> [Assignment] Each line from the one containing "You are a GUI" to the end of the entries below must be restated exactly, and no other line should appear.

Collected data entries

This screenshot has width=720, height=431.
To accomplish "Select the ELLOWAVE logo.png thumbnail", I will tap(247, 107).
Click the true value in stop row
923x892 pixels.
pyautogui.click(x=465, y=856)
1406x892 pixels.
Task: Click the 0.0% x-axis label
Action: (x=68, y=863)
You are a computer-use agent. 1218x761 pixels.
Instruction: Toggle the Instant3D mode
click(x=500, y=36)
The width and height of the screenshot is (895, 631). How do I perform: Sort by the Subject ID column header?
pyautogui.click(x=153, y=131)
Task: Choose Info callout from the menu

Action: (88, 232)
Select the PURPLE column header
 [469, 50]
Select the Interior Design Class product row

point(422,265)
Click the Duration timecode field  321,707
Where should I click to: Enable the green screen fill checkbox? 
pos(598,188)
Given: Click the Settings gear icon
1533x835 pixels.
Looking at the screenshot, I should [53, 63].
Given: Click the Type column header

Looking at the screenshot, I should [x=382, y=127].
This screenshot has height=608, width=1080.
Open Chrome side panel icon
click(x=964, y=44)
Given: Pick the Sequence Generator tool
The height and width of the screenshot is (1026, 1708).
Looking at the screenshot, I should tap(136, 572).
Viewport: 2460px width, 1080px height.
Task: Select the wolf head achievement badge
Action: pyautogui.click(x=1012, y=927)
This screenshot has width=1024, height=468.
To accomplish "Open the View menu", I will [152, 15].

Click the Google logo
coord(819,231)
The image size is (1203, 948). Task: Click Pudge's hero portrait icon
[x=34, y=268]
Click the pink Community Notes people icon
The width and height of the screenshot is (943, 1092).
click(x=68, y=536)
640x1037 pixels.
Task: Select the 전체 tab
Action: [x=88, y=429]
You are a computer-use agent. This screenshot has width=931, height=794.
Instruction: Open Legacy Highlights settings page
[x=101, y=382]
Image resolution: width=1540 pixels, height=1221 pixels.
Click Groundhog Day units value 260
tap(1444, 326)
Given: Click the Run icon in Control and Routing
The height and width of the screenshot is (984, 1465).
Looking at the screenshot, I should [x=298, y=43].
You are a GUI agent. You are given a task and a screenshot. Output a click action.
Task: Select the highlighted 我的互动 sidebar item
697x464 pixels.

> [Response to the task]
You are a GUI agent. You are given a task and a screenshot. Output a click action.
Task: Select the highlighted 我的互动 sidebar item
697x464 pixels.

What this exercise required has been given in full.